# Table of Contents
1. Introduction
2. Objectives
3. Data
4. Methods(Implementation)
5. Exploratory Data Analysis
6. Results
7. Discussion
8. Furture Improvement
9. References

**1. Introduction**

When you have a broken arm, radiologists help save the day—and the bone. These doctors diagnose and treat medical conditions using imaging techniques like CT and PET scans, MRIs, and, of course, X-rays. Yet, as it happens when working with such a wide variety of medical tools, radiologists face many daily challenges, perhaps the most difficult being the chest radiograph. The interpretation of chest X-rays can lead to medical misdiagnosis, even for the best practicing doctor. Computer-aided detection and diagnosis systems (CADe/CADx) would help reduce the pressure on doctors at metropolitan hospitals and improve diagnostic quality in rural areas.

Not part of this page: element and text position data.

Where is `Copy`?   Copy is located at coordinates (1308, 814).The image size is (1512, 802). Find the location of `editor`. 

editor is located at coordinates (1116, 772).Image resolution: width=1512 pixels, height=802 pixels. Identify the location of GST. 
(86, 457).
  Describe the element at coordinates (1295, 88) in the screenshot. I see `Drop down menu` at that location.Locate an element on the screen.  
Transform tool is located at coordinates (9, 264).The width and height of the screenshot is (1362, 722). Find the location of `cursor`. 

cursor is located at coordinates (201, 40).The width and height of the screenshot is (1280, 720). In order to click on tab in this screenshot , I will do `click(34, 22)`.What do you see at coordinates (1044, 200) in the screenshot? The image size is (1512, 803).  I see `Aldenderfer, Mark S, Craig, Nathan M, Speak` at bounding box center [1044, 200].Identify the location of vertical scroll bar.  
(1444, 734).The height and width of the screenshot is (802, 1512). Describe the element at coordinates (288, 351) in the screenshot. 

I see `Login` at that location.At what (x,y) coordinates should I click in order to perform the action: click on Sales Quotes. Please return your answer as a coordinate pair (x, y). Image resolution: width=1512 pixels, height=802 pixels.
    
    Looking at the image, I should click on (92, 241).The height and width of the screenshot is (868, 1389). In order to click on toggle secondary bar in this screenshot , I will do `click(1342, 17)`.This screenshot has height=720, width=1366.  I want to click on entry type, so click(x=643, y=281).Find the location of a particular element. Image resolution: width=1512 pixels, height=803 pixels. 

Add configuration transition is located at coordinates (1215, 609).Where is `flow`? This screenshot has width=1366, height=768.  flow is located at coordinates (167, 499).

The annotations were collected via VinBigData's web-based platform, VinLab. Details on building the dataset can be found in the organizer's recent paper “VinDr-CXR: An open dataset of chest X-rays with radiologist's annotations”.und in the organizer's recent paper “VinDr-CXR: An open dataset of chest X-rays with radiologist's annotations”.

**2. Objective**

Existing methods of interpreting chest X-ray images classify them into a list of findings. There is currently no specification of their locations on the image which sometimes leads to inexplicable results. A solution for localizing findings on chest X-ray images is needed for providing doctors with more meaningful diagnostic assistance

In this competition, we are classifying common thoracic lung diseases and localizing critical findings. This is an object detection and classification problem from chest x-ray image (radiographs)

**3. Data**

**3.1 Intro**

In this competition:

Task: Automatically localize and classify 14 types of thoracic abnormalities from chest radiographs.
Dataset: Consisting of 18,000 scans: 15,000 train images and will be evaluated on a test set of 3,000 images.
For each test image, you will be predicting a bounding box and class for all findings. If you predict that there are no findings, you should create a prediction of "14 1 0 0 1 1" (14 is the class ID for no finding, and this provides a one-pixel bounding box with a confidence of 1.0).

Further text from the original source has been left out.